Start of Material provided
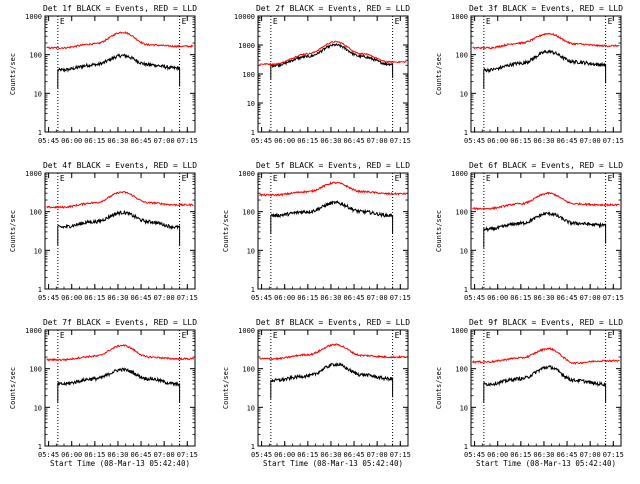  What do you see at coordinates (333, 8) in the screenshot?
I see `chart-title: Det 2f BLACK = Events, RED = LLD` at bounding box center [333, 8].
End of Material provided
Start of Material provided
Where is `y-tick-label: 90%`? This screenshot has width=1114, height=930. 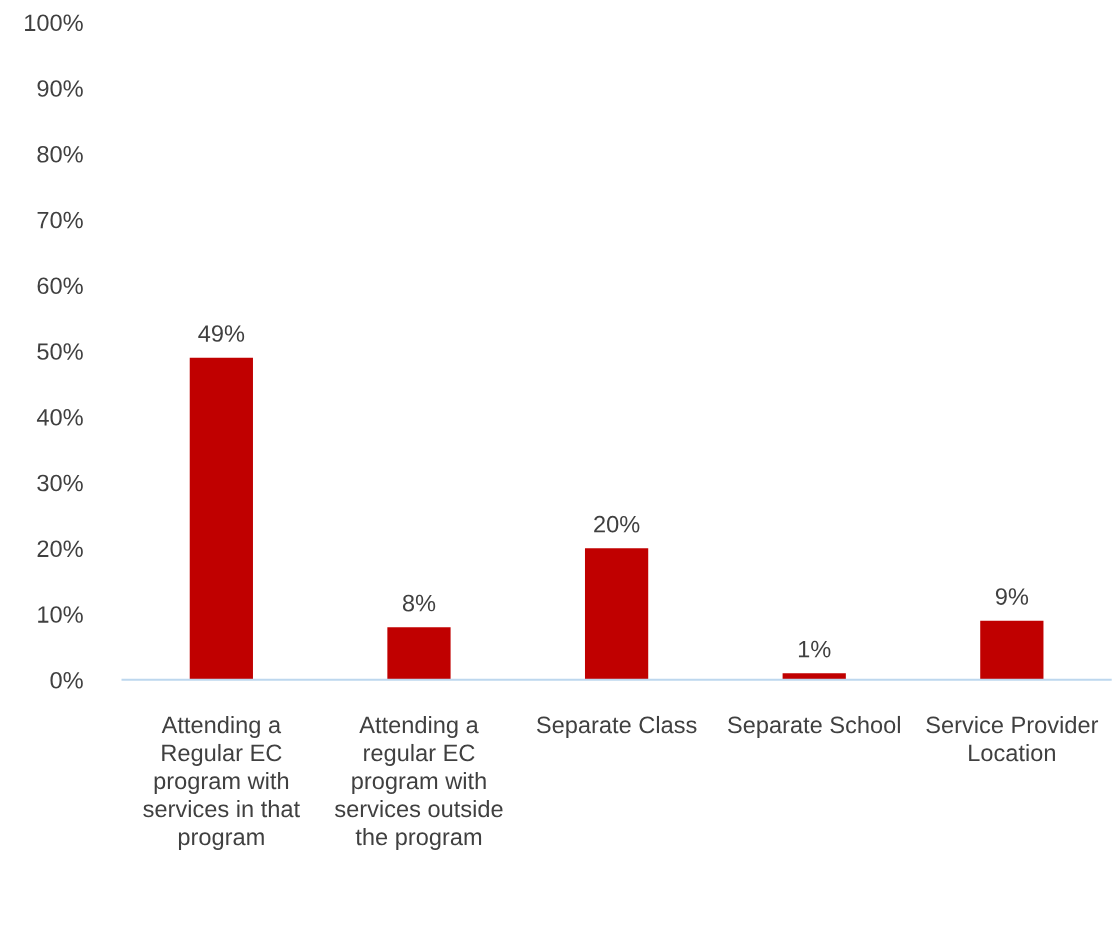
End of Material provided
Start of Material provided
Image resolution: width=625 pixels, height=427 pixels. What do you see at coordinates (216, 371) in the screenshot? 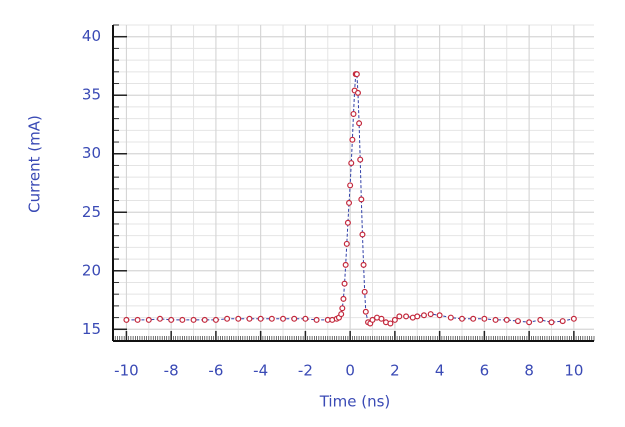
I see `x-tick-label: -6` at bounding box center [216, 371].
End of Material provided
# Exercise prompt
Count the lines of the records that contain the word "bounding". Reply with the number alone.

# Exercise response
2